*WHAT TO DO:* Reproduce the rows below word for word, from the line containing "Select the 3D" down to the end of the rows.

(Stored records)

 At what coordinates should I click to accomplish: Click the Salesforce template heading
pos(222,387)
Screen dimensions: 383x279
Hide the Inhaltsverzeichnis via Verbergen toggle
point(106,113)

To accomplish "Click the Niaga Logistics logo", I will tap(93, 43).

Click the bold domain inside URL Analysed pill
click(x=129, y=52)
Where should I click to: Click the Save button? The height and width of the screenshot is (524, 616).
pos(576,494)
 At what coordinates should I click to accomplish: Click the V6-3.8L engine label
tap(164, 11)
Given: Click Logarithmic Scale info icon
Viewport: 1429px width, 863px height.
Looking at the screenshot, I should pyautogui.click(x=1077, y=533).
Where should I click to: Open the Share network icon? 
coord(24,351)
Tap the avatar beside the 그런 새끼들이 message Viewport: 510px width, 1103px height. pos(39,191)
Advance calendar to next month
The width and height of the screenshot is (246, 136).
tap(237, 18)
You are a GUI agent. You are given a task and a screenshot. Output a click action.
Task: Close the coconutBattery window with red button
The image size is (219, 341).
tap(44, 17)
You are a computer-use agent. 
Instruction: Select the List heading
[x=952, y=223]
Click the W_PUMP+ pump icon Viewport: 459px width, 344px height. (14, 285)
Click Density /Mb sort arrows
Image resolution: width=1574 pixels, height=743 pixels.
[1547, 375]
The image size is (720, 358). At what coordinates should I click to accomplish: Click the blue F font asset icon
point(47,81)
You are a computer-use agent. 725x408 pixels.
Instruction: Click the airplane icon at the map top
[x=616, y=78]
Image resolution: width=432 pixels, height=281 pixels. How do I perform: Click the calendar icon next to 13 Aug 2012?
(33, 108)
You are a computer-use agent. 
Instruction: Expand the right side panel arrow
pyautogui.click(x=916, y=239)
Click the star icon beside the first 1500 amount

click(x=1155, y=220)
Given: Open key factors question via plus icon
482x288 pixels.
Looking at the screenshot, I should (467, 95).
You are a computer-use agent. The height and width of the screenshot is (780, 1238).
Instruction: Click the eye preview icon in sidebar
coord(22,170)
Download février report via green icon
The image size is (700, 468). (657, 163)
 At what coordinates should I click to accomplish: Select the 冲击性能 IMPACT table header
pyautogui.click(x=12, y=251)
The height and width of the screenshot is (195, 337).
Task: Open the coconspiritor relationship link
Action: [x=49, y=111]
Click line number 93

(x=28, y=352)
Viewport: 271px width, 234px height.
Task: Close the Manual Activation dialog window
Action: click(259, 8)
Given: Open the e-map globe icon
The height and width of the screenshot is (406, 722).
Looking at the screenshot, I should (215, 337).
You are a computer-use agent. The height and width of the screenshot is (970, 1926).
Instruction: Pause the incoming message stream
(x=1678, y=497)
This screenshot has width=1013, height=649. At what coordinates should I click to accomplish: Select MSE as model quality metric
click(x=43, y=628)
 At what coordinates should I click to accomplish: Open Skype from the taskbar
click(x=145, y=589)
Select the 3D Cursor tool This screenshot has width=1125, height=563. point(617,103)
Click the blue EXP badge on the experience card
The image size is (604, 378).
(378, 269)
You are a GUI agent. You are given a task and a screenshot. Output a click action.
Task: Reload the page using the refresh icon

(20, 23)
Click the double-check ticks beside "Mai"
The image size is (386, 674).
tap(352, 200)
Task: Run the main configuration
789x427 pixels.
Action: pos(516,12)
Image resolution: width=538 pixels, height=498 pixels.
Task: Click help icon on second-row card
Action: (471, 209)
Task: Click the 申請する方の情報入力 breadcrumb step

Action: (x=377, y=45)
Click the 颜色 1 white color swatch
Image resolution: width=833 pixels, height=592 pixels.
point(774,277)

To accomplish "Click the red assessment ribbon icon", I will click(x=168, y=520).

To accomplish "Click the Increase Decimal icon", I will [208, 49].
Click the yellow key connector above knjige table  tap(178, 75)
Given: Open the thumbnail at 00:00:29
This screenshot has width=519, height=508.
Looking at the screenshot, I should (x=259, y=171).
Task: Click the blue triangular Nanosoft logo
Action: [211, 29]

*OUTPUT OF THE EXERCISE:*
Select the 3D Cursor tool This screenshot has width=1125, height=563. point(617,103)
Click the blue EXP badge on the experience card
The image size is (604, 378).
(378, 269)
You are a GUI agent. You are given a task and a screenshot. Output a click action.
Task: Reload the page using the refresh icon

(20, 23)
Click the double-check ticks beside "Mai"
The image size is (386, 674).
tap(352, 200)
Task: Run the main configuration
789x427 pixels.
Action: pos(516,12)
Image resolution: width=538 pixels, height=498 pixels.
Task: Click help icon on second-row card
Action: (471, 209)
Task: Click the 申請する方の情報入力 breadcrumb step

Action: (x=377, y=45)
Click the 颜色 1 white color swatch
Image resolution: width=833 pixels, height=592 pixels.
point(774,277)

To accomplish "Click the red assessment ribbon icon", I will click(x=168, y=520).

To accomplish "Click the Increase Decimal icon", I will [208, 49].
Click the yellow key connector above knjige table  tap(178, 75)
Given: Open the thumbnail at 00:00:29
This screenshot has width=519, height=508.
Looking at the screenshot, I should (x=259, y=171).
Task: Click the blue triangular Nanosoft logo
Action: [211, 29]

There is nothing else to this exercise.